## PASSAGE CITÉ
Par ailleurs, à la demande du barreau de Guyane,...
M. Michel Charasse. Il y a un barreau en Guyane ?
M. Charles Gautier. ... un second amendement, qui concerne les conseils de discipline, permettrait d'adapter le projet de loi aux particularités de l'organisation de ce département d'outre-mer.
Ces deux amendements, rédigés dans le souci d'améliorer notre travail, ne vont pas à l'encontre des dispositions de ce projet de loi.
Monsieur le président, monsieur le garde des sceaux, madame la secrétaire d'Etat, mes chers collègues, dans l'ensemble, le présent projet de loi est profitable aux Français. Il permet à l'Etat de garantir à chaque fois plus de sécurité juridique à nos concitoyens. Nous voterons donc ce texte, avec à l'esprit l'idée que, parallèlement à notre travail sur la sécurité, qu'il est nécessaire de continuer, nous devrons toujours améliorer les garanties des libertés, parce qu'une démocratie n'a jamais atteint la perfection, à supposer qu'elle puisse un jour y parvenir.
M. le président. La parole est à M. Pierre Fauchon.
M. Pierre Fauchon. Monsieur le président, monsieur le garde des sceaux, madame le secrétaire d'Etat, mes chers collègues, je bornerai mon propos à une seule question, à laquelle je m'étais intéressé au cours de la première lecture et qui, compte tenu de sa portée suffisamment générale, mérite d'être abordée du haut de cette tribune : il s'agit de l'effet non suspensif de l'appel, ou, si l'on préfère s'exprimer différemment, de l'exécution provisoire des décisions de première instance (M. Michel Charasse s'entretient avec M. le garde des sceaux)... si M. Charasse veut bien m'y autoriser.

## TÂCHES REQUISES
a. Recopiez à l'identique la partie du passage cité qui s'ouvre sur les mots « M. Pierre Fauchon. Monsieur » et se referme sur « bien m'y autoriser. ».
b. Relevez tous les noms complets de personnes (prénom et nom) qui figurent dans le passage cité.

## DONNÉES SOURCES
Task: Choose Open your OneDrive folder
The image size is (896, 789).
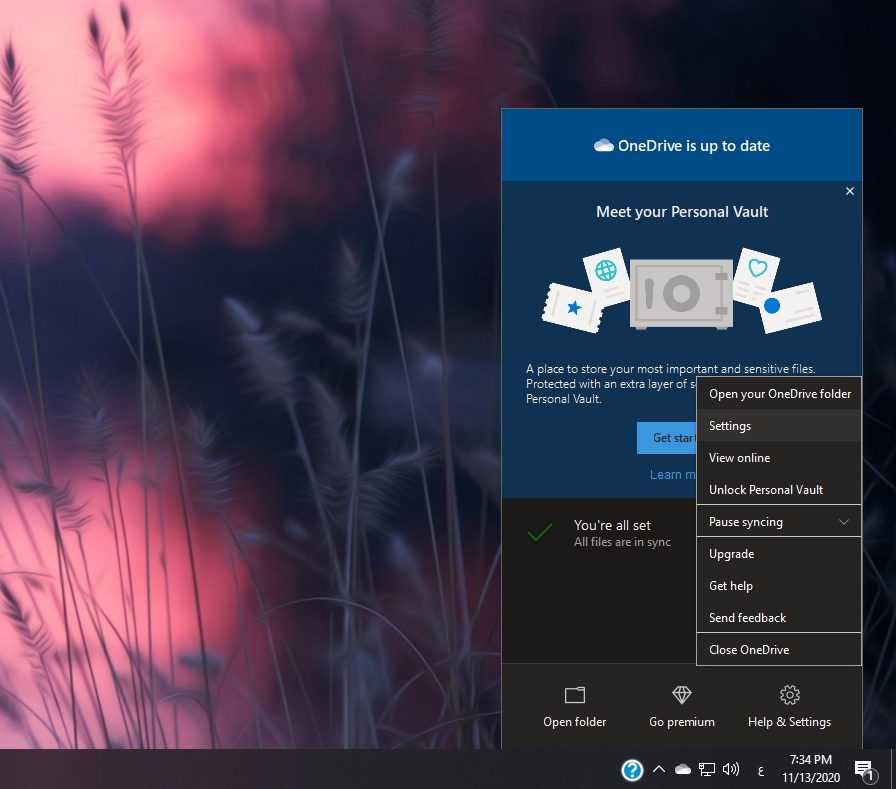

## RÉPONSES COMPLÈTES
a.
M. Pierre Fauchon. Monsieur le président, monsieur le garde des sceaux, madame le secrétaire d'Etat, mes chers collègues, je bornerai mon propos à une seule question, à laquelle je m'étais intéressé au cours de la première lecture et qui, compte tenu de sa portée suffisamment générale, mérite d'être abordée du haut de cette tribune : il s'agit de l'effet non suspensif de l'appel, ou, si l'on préfère s'exprimer différemment, de l'exécution provisoire des décisions de première instance (M. Michel Charasse s'entretient avec M. le garde des sceaux)... si M. Charasse veut bien m'y autoriser.

b. Michel Charasse, Charles Gautier, Pierre Fauchon